Богдан отступил. Лицо его стало смертельно бледно. Это он выпустил из виду. В одну минуту тысяча самых ужасных мыслей пронеслась бурей в его голове.
«Здесь — слово… присяга… уверенность безоружных в безопасности… там — судьба целой родины… всего народа и сотен будущих лет! — Холодные капли пота выступили на лбу Богдана. — Выбора нет! Свирепый Тугай–бей исполнит свое обещание; что ему козаки, ляхи, христиане? Он знает только свой ясыр. Не получит его — и перейдет на сторону ляхов, и тогда погибнет все дело, и эти тысячи обнадеженных людей, бросившихся, очертя голову, в восстание, погибнут из–за одной его гордыни, — и тысячи новых жертв, новых мук. Нет, нет! — перебил сам себя Богдан, стискивая до боли свои пальцы. — Все, что угодно, только не это! Пусть на мне грех… Бог видит…»

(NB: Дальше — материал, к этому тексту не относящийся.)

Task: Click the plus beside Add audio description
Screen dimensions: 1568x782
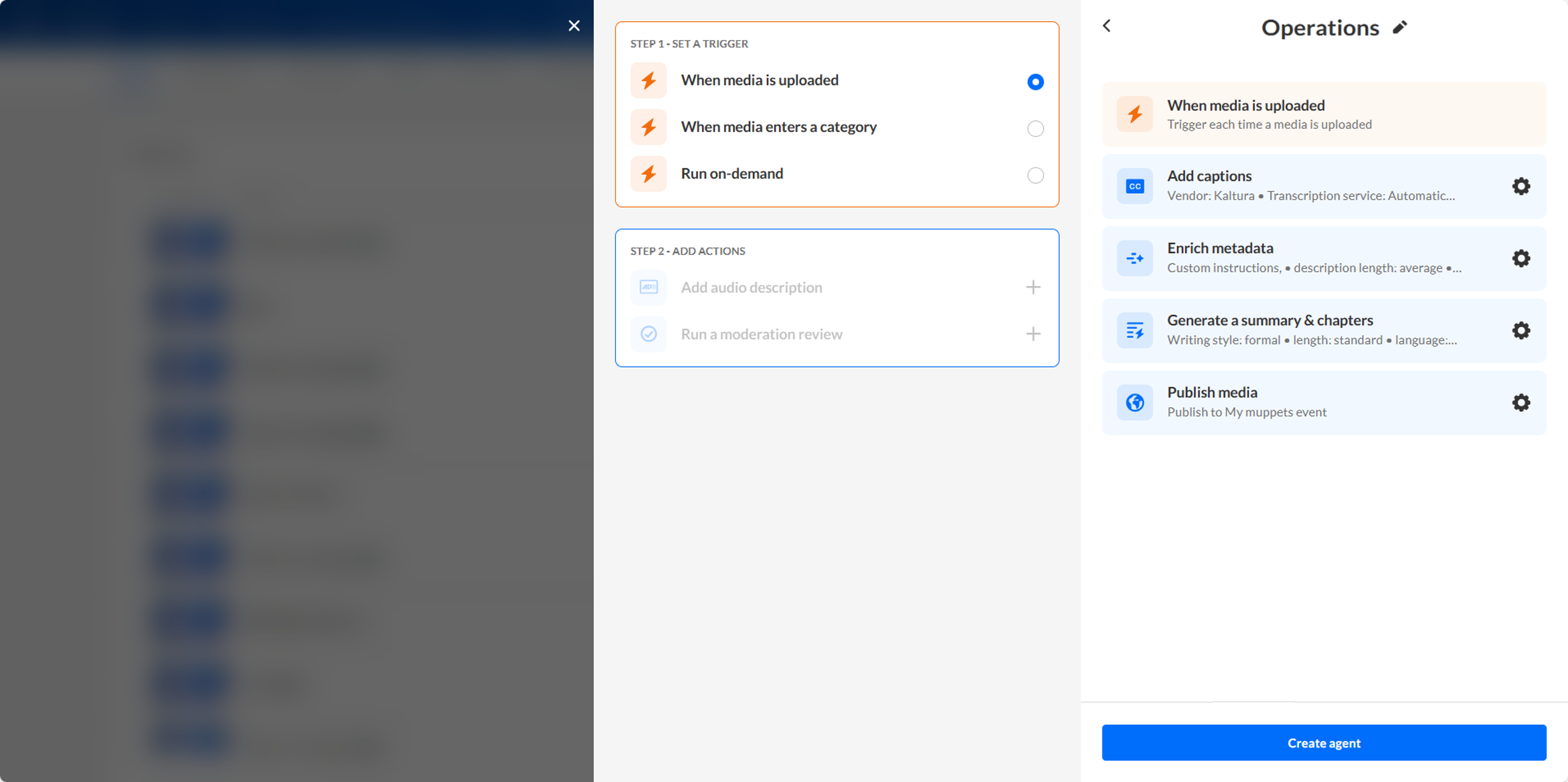Action: click(1032, 287)
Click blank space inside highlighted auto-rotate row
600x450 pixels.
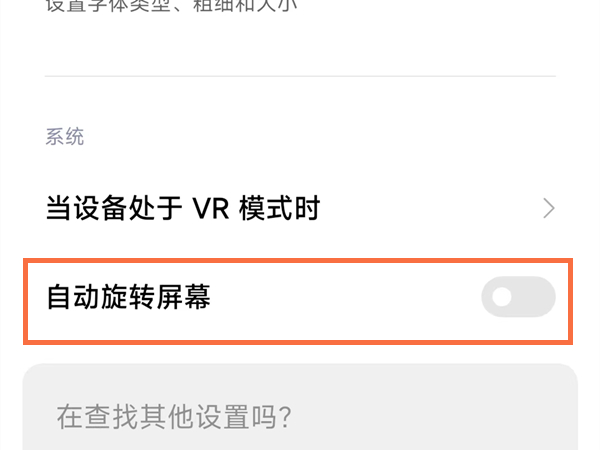pos(344,297)
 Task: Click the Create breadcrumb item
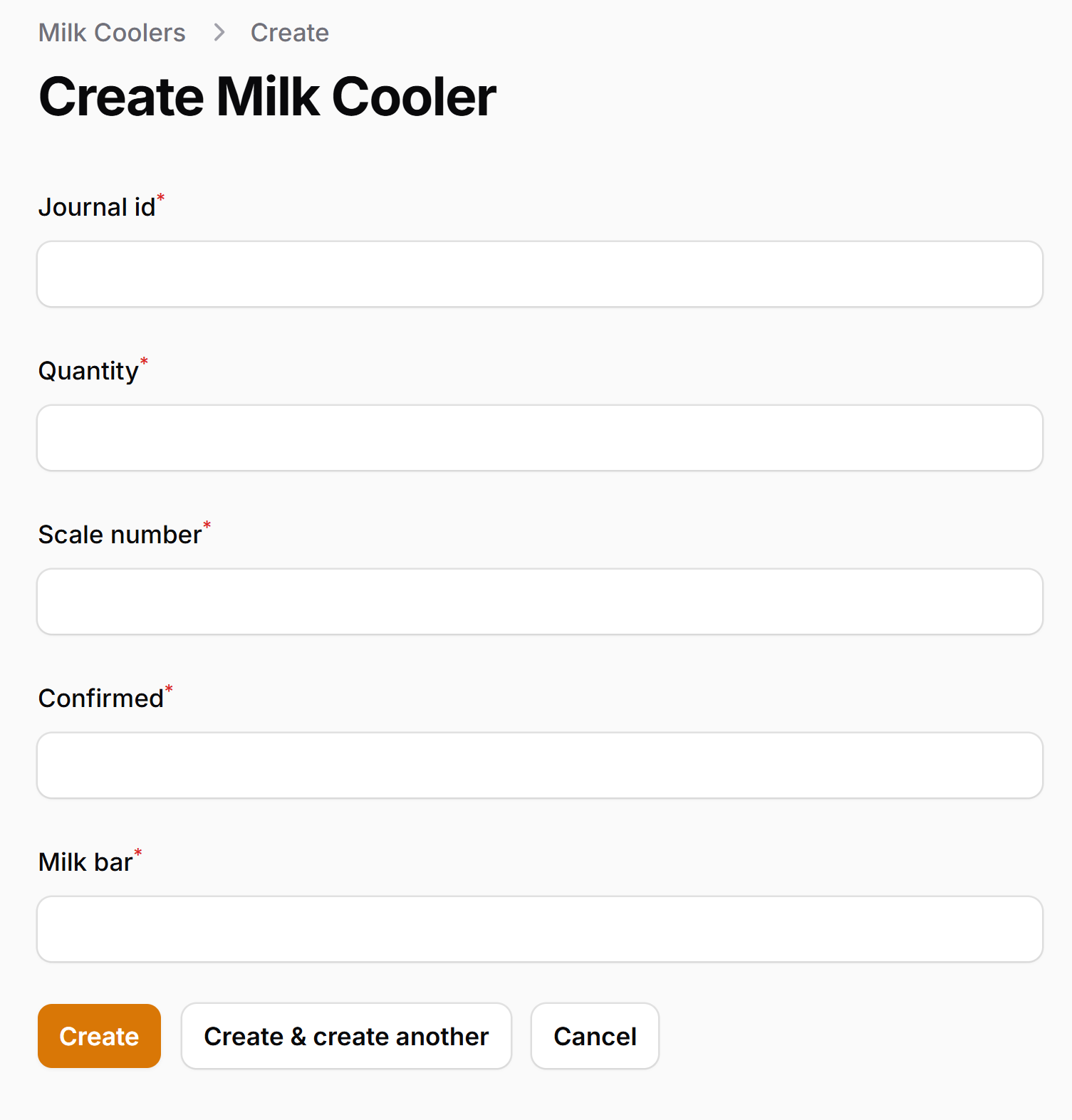tap(289, 33)
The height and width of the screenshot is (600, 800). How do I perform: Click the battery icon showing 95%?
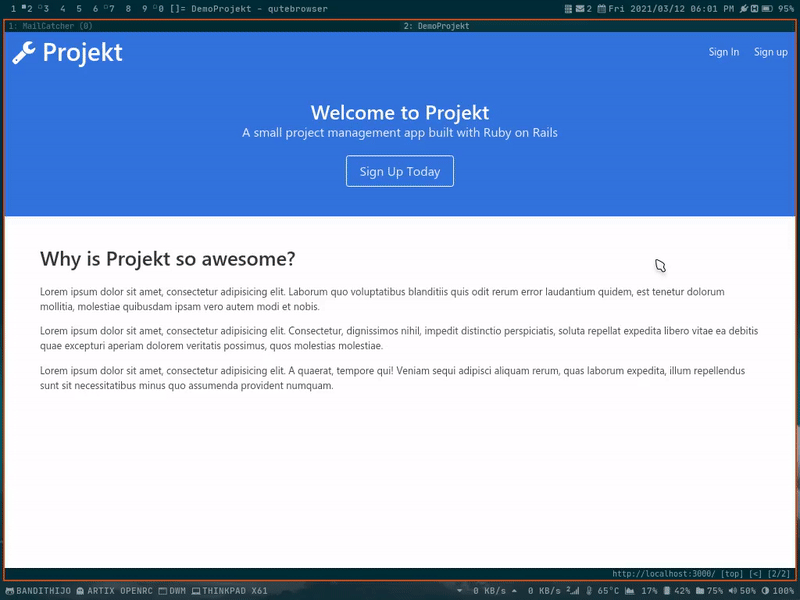click(768, 8)
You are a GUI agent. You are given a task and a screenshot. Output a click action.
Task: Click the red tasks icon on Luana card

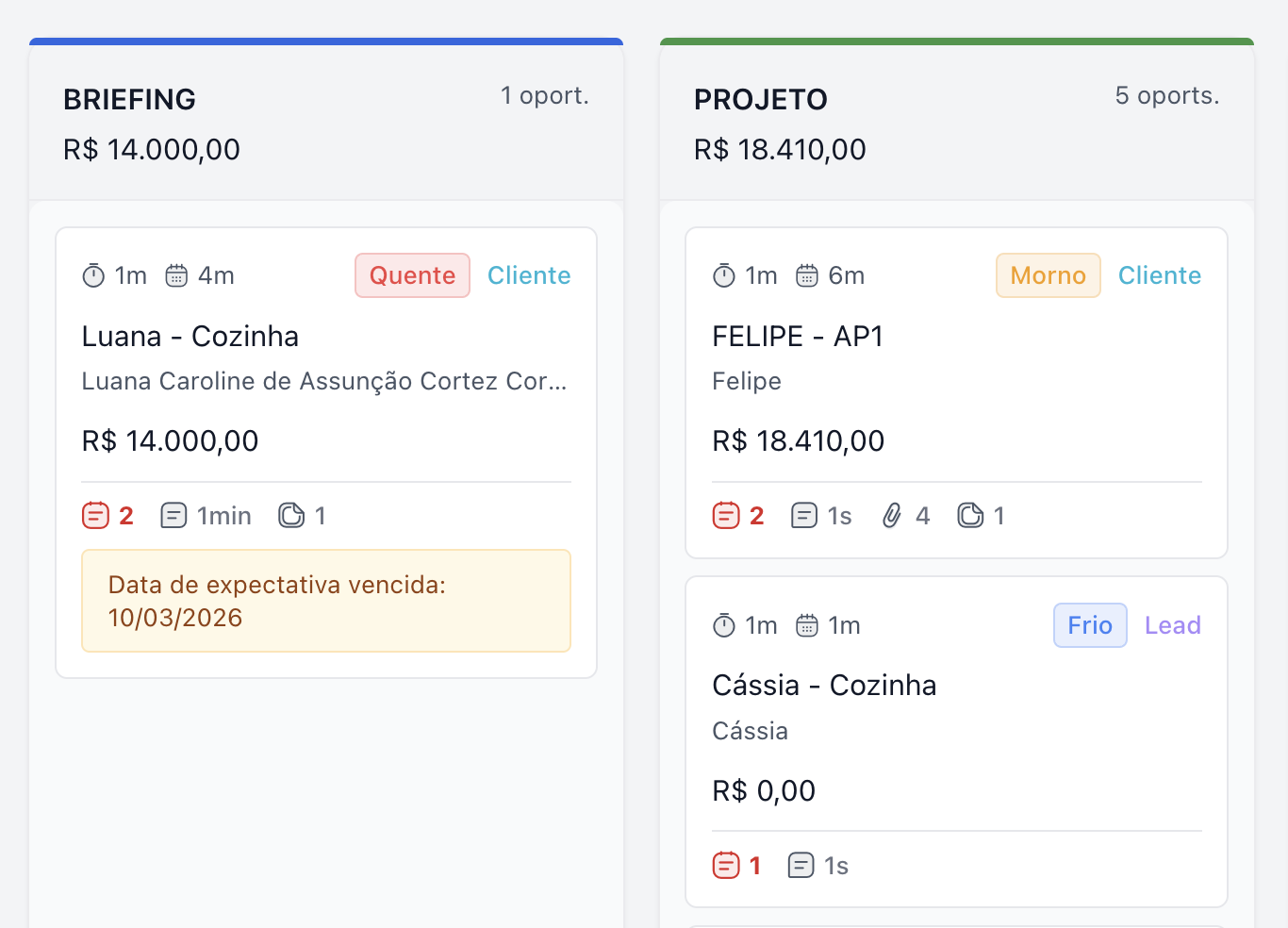tap(95, 516)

— Несправедливый гнев отуманил голову моего союзника и брата, — произнес он вслух со спокойною улыбкой, — а потому он и решается грозить мне разрывом, тогда как должен был бы благодарить меня до скончания своих дней.
Тугай–бей недоверчиво взглянул на Богдана своими косыми глазами, еще не понимая его слов.
— Великий повелитель — не подчиненный мой, а равный союзник, — продолжал Богдан, — а потому ляхи должны были заключить с ним такой же договор, как и со мной.
Лицо Тугая начало проясняться.
— Мы поклялись им на евангелии, но мы клялись только за себя. Если же ляхи не вспомнили в своем договоре про Тугай–бея, то пусть пеняют сами на себя.
Зверская, алчная улыбка искривила лицо Тугай–бея.
— Где пушки гяуров?
— Они все здесь в нашем лагере.
— Когда выступают поляки?
— На рассвете. Кривонос провожает их.
— Барабар! — вскрикнул шумно Тугай, стискивая в своей мохнатой руке руку Богдана. — Брат души моей может рассчитывать теперь на дружбу правоверных до скончания веков!